Молодоженам не было вынесено даже порицания, и присутствовавшим стало ясно вдруг, что в нашей жизни возникли какие-то новые ростки и течения, не учитывать которые никак нельзя…
Дало ли это слияние учебы с «оргработой» какие-либо особенные результаты, сказать трудно. Монолитными мы в своей дальнейшей жизни, разумеется, не остались; хотя кое-какие «связки» продолжали существовать, каждый из моих тогдашних сподвижников избрал в жизни тот путь, какой оказался ему доступен. Есть среди них всемирно известные ученые, есть прекрасные рядовые учителя, есть и ловко приспособившиеся болтуны и чинуши. Кое-кто успешно сделал карьеру и достиг высоких постов, хотя… Что значит – успешно? Какой, извините, ценой? Один из наших комсомольских корифеев, назовем его Б., достиг значительных научных должностей и званий и славится теперь тем, что старательно зажимает талантливую молодежь, грозящую обогнать его. Другой, назовем его В., активнейший участник нашего драмкружка и одновременно «профсоюзный босс», талантливый, общительный паренек, так и не кончивший истфака – богема, проклятая, засосала, – проявил такую бешеную настойчивость к осуществлению себя на сцене, что завел в тупик прекрасный старый театр…
Но тогда-то мы не думали о результатах хоть сколько-нибудь отдаленных. Мы были уверены в том, что прекрасно знаем, как надо моделировать людей сегодня, сейчас, и настойчиво осуществляли эти свои знания на практике. А куда мячик упадет…
…Недавно я в очередной раз был на концерте в Домском соборе в Риге, и, пока лились органные струи, я, внимательно слушая музыку, глядел на торчавшую над моей головой пустую кафедру проповедника – и мне почудилась там тень высокого, бледного, светловолосого человека в черном. И я подумал о тех, кто говорил и говорил когда-то с этой кафедры, обращаясь к десяткам, сотням прихожан, в полной уверенности, что они глаголют святую истину, что им известен подлинный путь, который приведет их паству к блаженству, – большинство проповедников верят в это. Где они теперь, эти всезнающие люди? Что из сказанного ими осталось жить?..
Я бы в каждой большой аудитории прибивал на стенку пустую кафедру – чтобы те, кто выходит читать лекции или просто обращается к слушателям с пламенным словом, хоть на минуту задумывались бы о том, стоит ли вновь и вновь талдычить с апломбом то, во что время неизбежно внесет свои поправки…
Речи, речи… Еще в школе я любил выступать на собраниях – помните фото в пионерской газете? – хотя тогда уже начал понимать, кажется, что язык мой – враг мой. Слишком уж часто вспыхивал я под влиянием минуты, слишком часто просил слова и начинал говорить прежде, чем успевал четко продумать, что и как следует произнести в данной ситуации.

═══

__Выполните задания__
(1) В каком соборе, согласно отрывку о комсомольской юности, звучала органная музыка на концерте?
(2) Определите, согласуются ли с отрывком о комсомольской юности утверждения (a), (b) и (c). Каждый ответ подтвердите точной цитатой.
(a) Участник драмкружка В. так и не окончил истфак.
(b) На кафедре почудилась тень невысокого темноволосого человека.
(c) Молодоженам вынесли порицание.
(3) Пожалуйста, подхватите отрывок о комсомольской юности и продолжите его после последней фразы.
Строки никак не связаны с отрывком о комсомольской юности.

__Исходные данные__
═══

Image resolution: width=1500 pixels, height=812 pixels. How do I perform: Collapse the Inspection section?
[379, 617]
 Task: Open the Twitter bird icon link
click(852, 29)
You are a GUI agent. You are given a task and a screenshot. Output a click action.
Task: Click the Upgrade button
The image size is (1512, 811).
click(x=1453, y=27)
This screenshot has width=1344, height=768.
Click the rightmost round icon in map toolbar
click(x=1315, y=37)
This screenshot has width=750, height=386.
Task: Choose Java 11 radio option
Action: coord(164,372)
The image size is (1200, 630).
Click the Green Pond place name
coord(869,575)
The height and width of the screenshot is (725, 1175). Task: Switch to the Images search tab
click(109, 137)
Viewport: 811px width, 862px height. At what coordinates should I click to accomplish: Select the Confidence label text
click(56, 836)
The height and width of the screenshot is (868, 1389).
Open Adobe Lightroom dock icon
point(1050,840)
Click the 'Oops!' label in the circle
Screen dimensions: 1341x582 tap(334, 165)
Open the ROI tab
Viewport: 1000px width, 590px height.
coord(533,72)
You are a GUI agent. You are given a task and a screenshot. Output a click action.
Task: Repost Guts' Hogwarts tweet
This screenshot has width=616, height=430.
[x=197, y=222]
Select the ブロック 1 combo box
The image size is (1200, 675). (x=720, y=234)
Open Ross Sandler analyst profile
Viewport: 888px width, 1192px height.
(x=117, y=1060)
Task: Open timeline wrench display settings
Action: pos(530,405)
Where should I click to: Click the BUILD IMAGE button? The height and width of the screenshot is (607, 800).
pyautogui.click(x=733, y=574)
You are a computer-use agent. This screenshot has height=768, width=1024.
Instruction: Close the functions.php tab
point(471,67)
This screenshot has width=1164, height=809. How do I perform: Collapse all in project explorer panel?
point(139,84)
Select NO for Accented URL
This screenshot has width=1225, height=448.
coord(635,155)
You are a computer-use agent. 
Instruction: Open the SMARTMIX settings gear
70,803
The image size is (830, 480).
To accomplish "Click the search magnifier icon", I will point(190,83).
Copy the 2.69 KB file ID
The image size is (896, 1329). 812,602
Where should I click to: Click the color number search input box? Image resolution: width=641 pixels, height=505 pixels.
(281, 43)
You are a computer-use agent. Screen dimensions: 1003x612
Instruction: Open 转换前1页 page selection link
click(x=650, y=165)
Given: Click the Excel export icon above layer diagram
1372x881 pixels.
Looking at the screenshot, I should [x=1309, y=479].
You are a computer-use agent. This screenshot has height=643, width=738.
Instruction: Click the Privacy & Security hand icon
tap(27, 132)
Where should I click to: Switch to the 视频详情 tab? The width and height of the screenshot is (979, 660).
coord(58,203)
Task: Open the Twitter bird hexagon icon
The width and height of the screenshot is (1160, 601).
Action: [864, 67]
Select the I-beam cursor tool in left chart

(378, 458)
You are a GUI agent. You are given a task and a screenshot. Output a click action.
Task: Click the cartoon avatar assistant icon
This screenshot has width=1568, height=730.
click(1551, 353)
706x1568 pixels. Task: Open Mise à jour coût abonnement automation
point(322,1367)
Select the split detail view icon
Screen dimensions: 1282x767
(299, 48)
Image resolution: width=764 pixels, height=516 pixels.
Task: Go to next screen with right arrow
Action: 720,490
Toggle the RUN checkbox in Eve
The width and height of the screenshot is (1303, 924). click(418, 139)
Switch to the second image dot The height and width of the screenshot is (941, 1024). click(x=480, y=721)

═══

__Ответы по пунктам__
(1) В Домском соборе в Риге.

(2)
(a) Да: «так и не кончивший истфака».
(b) Нет: «тень высокого, бледного, светловолосого человека в черном».
(c) Нет: «Молодоженам не было вынесено даже порицания».

(3)
В армии мне речей говорить не приходилось, и все обошлось, но в студенческие годы тяга к публичным выступлениям проснулась и заявила о себе с удвоенной силой – тем более что обстановка буквально располагала к этому. Только выступления мои точнее, увы, не стали. Прекрасно понимая, что уж теперь-то вся ответственность лежит исключительно на мне, что рядом нет ни няни, ни мамы, ни политрука, готовых меня поправить, зная, что ставкой в этом словоизвержении может стать, ни больше ни меньше, вся судьба моя, я нередко изрекал что-нибудь совсем не то, что ожидалось – выше я упомянул уже об этом. Приходилось выкручиваться, доказывать, что ты не верблюд, изворачиваться на все лады, особенно если кто-то успел уже обидеться на всю жизнь, а кто-то другой намотал себе мое неосторожное резюме на ус, чтобы припомнить его в другом месте, при совершенно других обстоятельствах.
Собственно, эти-то свои выступления, а также страстные и слишком часто пустые речи моих однокашников я и имел в виду прежде всего, говоря о крученых мячах, запускавшихся на моих глазах, в той реальной жизни, которой я тогда жил.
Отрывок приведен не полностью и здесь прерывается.